По ночам в общежитии велись яростные споры и дискуссии. “Мы без конца делились на идейные течения и фракции, – вспоминал Колчанов. – Кто-то цитировал Троцкого, кто-то мог критиковать Ленина за Брестский мир [заключенный с Германией в 1918 году] или даже самого Сталина, скажем, за примитивный стиль изложения философских идей. Я лично был поклонником [Петра] Струве [видного либерального реформатора до 1917 года]… Конечно, мы были глупыми, сумасшедшими мальчишками и могли здорово за это поплатиться. Несколько человек со старшего курса за такие дебаты получили по 10 лет. Но нам повезло, никто не донес”[176].

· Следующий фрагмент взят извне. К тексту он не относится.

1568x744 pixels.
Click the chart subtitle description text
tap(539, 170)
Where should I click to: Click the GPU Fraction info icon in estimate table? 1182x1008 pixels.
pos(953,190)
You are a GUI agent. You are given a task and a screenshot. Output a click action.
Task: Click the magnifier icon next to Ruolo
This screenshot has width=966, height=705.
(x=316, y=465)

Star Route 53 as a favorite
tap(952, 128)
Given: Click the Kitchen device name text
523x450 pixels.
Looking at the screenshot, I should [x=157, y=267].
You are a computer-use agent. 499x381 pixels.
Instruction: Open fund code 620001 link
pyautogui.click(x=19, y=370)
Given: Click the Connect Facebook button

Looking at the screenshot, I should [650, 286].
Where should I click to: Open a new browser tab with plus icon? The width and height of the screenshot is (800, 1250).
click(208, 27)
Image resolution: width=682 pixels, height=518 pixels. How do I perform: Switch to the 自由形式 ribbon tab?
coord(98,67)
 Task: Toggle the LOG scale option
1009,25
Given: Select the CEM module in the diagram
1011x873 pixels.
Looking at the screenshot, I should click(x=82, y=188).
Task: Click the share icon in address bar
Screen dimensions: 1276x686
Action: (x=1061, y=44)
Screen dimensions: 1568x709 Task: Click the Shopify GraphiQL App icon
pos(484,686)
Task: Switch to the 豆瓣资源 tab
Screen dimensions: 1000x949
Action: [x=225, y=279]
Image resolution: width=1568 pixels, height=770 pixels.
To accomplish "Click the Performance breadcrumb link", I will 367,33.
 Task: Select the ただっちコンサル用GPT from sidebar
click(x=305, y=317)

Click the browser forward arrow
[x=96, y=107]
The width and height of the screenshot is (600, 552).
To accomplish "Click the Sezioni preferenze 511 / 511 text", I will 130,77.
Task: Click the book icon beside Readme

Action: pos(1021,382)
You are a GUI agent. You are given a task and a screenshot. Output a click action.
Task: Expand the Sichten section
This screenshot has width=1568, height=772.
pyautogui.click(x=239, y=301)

Никто тогда не мог быть открытым диссидентом, но Горбачев, по свидетельству Колчанова, был “сомневающимся”. “Он очень хорошо понимал, что такое сталинская коллективизация, и считал ее вопиющей несправедливостью. Он не мог говорить об этом в открытую, но знал об этом гораздо больше, чем мы, городские мальчишки”. У Горбачева появилась репутация человека, способного выступать посредником в спорах. “Ты думаешь так, – говорил он, – а ты думаешь так, но давайте все это обсудим”. Римашевская вспоминала, что он вносил разрядку в жаркие споры, произнося марксистскую формулу: “Нужно подходить [к этому вопросу] диалектически”, то есть противопоставлять тезису антитезис, а потом искать синтез. “Может быть, так он постепенно превратился в человека, способного находить компромиссы”[177]. Иначе говоря, в политика. Уже после ухода в отставку Горбачев рассказывал своему помощнику и биографу Андрею Грачеву о годах в МГУ: “…страсть и любопытство переросли в устойчивый интерес к философии, к политике, к теории. Это и сейчас у меня остается, хотя я себя не считаю теоретиком. Все-таки я политик, политик”[178].
В МГУ одним из ближайших друзей Горбачева был Зденек Млынарж. “Миша перед ним преклонялся, – вспоминал Голованов. – Млынарж – невероятный умница”[179]. “Мы пять лет жили с ним в одной комнате, – рассказывал Млынарж, – учились в одной группе, вместе готовились к экзаменам, и оба окончили университет с отличием. Мы были не просто товарищами-однокурсниками: все знали нас как парочку закадычных друзей”[180]. Млынарж вступил в компартию Чехословакии в 1946 году и, по его собственным словам, свято верил в ее идеи. “Моя коммунистическая вера оставалась закрытой системой, куда никак не проникали извне никакие другие идеи, доводы и даже опыт реальной жизни”. Млынарж считался столь политически благонадежным, что выступал партийным лидером всех чешских студентов в Москве. Тем не менее соотечественники-чехи в МГУ донесли на него начальству, обвинив в “пораженчестве”. Такое ябедничество стало отголоском процесса над Рудольфом Сланским, генеральным секретарем чешской компартии, которого приговорили к смертной казни на показательном процессе в Праге в 1952 году. К счастью для Млынаржа, в декабре того же года в Москву приехали руководители компартии Чехословакии и сообщили студентам-чехам, что партия направила их сюда не для того, “чтобы они шпионили друг за другом, а чтобы доверяли друг другу и учились”. Этот совет, как позже говорил Млынарж, подкрепил его “партийную веру: начальство действовало в духе справедливости, и все было сочтено недоразумением”[181].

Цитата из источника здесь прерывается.